It's 1913: Tarzan (Starship Troopers' Caspar Van Dien) has returned to England from Africa and is about to marry the beautiful Jane (The Lover's Jane March). But on the very eve of his wedding he's sent a vision from an African shaman beseeching him to return to the jungle. It seems that Nigel Ravens (Steven Waddington), a scholar/explorer and poacher, has stolen an amulet that can lead him to the ancient city of Opar. Naturally Tarzan goes back -- and of course Jane packs up her bags and follows him.

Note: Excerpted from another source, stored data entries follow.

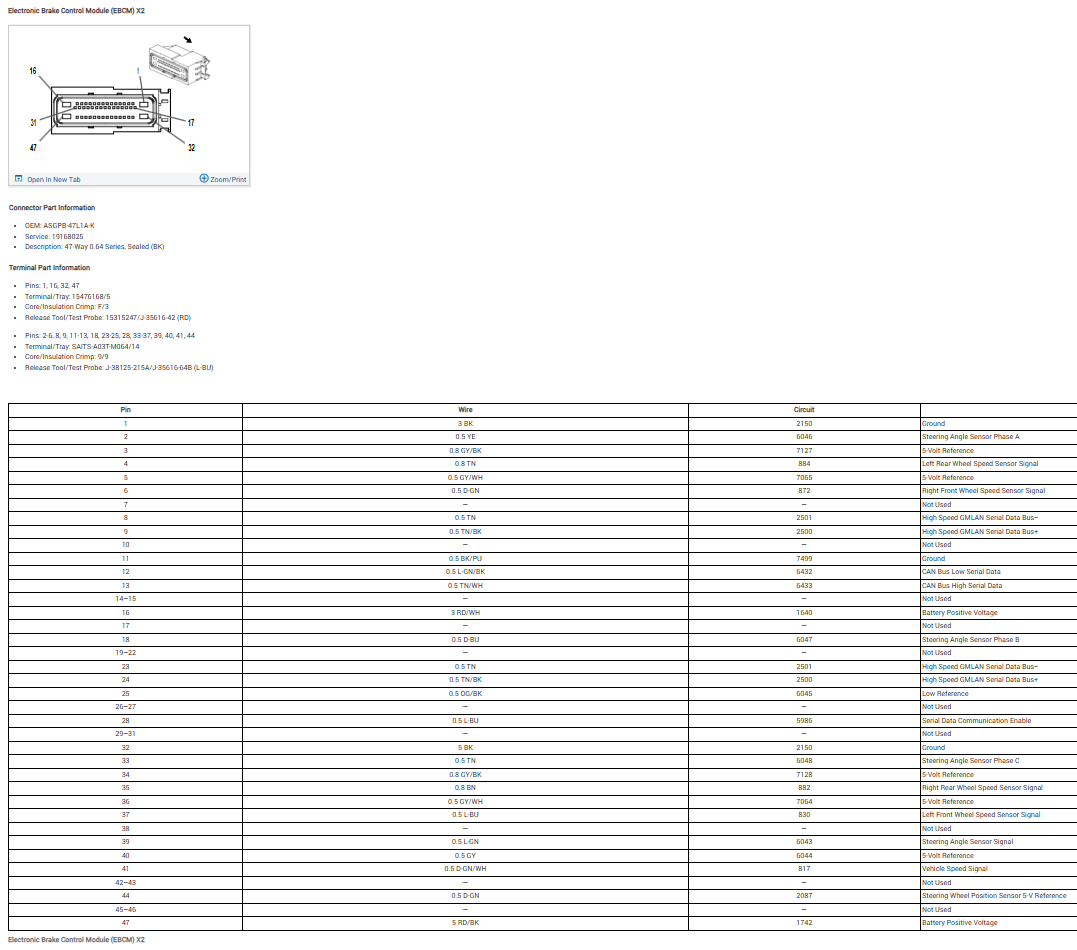Select Steering Wheel Position Sensor 5-V Reference

point(993,896)
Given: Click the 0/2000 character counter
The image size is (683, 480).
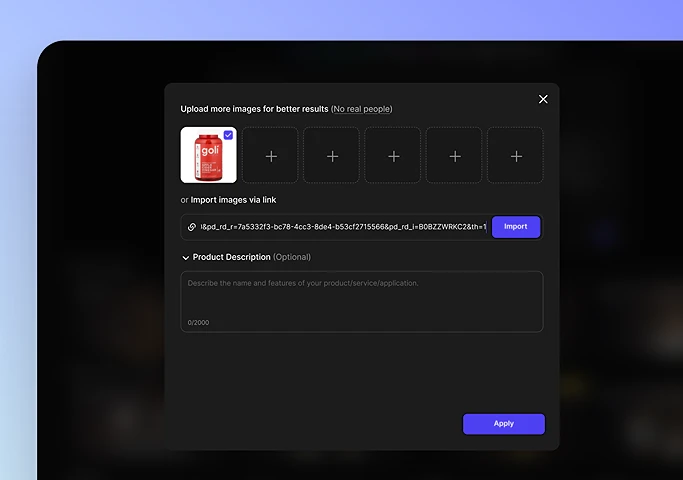Looking at the screenshot, I should click(199, 322).

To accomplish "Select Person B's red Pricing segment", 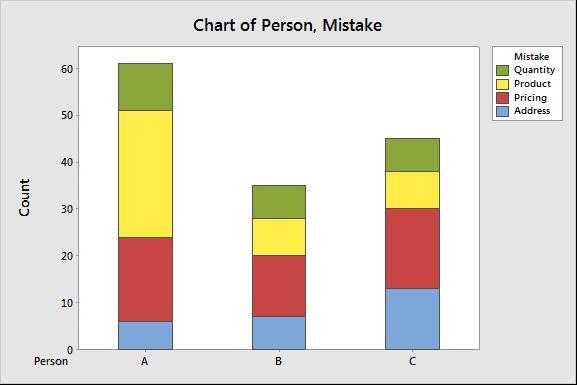I will 279,286.
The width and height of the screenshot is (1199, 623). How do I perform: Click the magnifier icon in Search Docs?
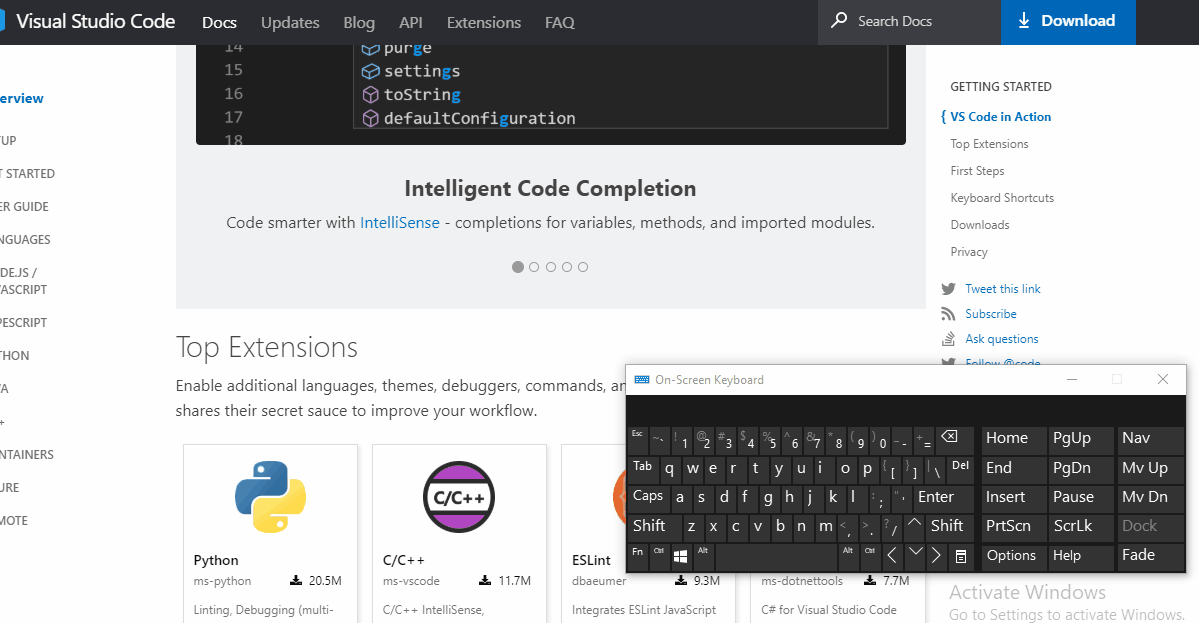pyautogui.click(x=838, y=21)
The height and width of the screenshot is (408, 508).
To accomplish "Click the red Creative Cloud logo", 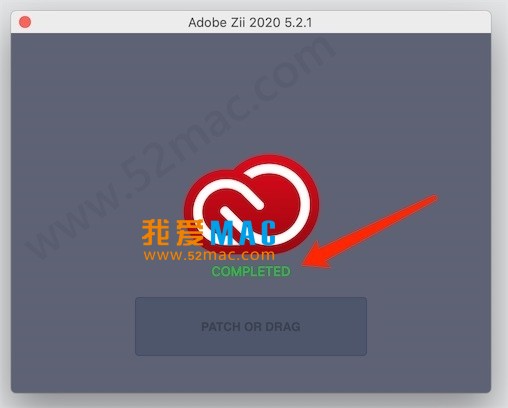I will [251, 204].
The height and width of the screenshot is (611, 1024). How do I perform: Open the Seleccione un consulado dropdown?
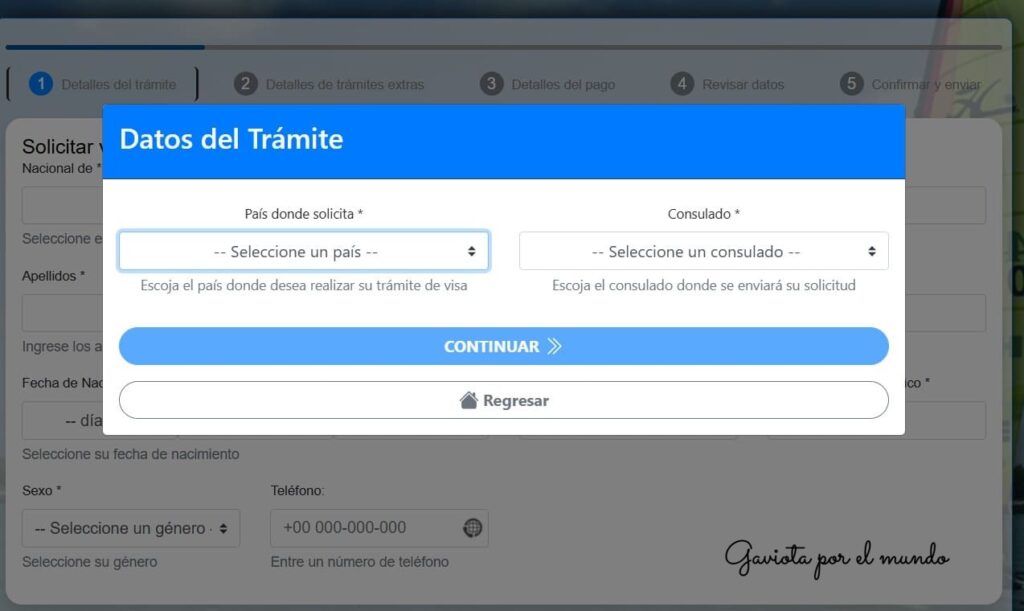[703, 250]
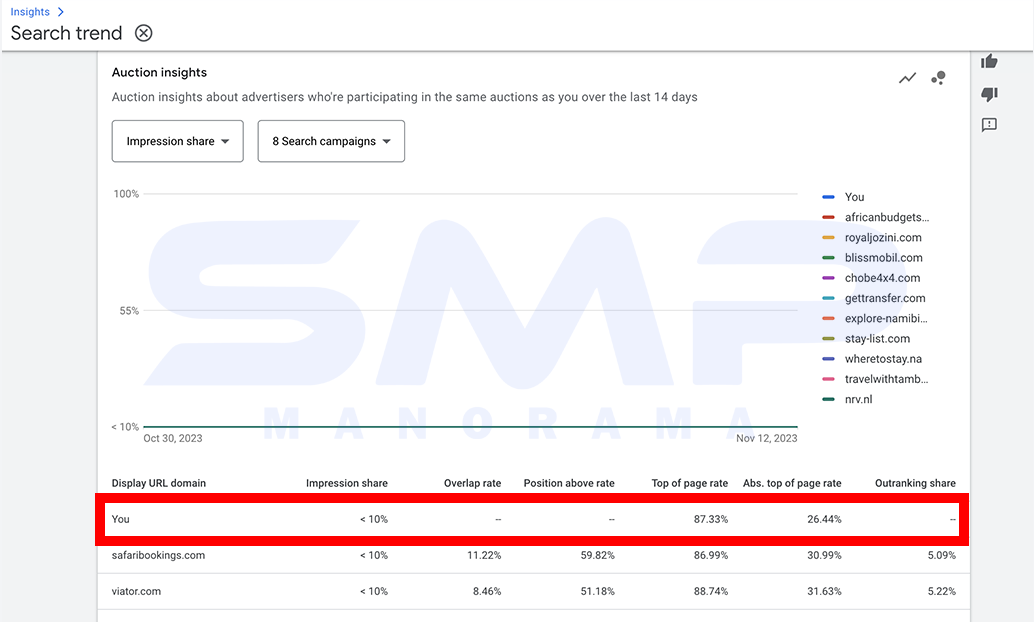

Director Carl Schenkel has created an old-time action-packed adventure in which Tarzan, Jane, his African friends, and numerous wild animals work together to defeat Ravens and his evil cohort. The violence is more in the style of a Tintin comic book than a John Woo thriller -- but it's still pretty convincing. And a number of enlightened ideas help the film fit into the 1990s. March's Jane is a cigar and whiskey aficionado who packs a gun and saves her mate-to-be on a number of occasions. And Van Dien's Tarzan is a green avenger who faces off against the Indiana Jones-like Ravens as the movie shows how roving archaeologists help destroy ancient civilizations. At the Copley Place, the Fresh Pond, and the Allston and in the suburbs.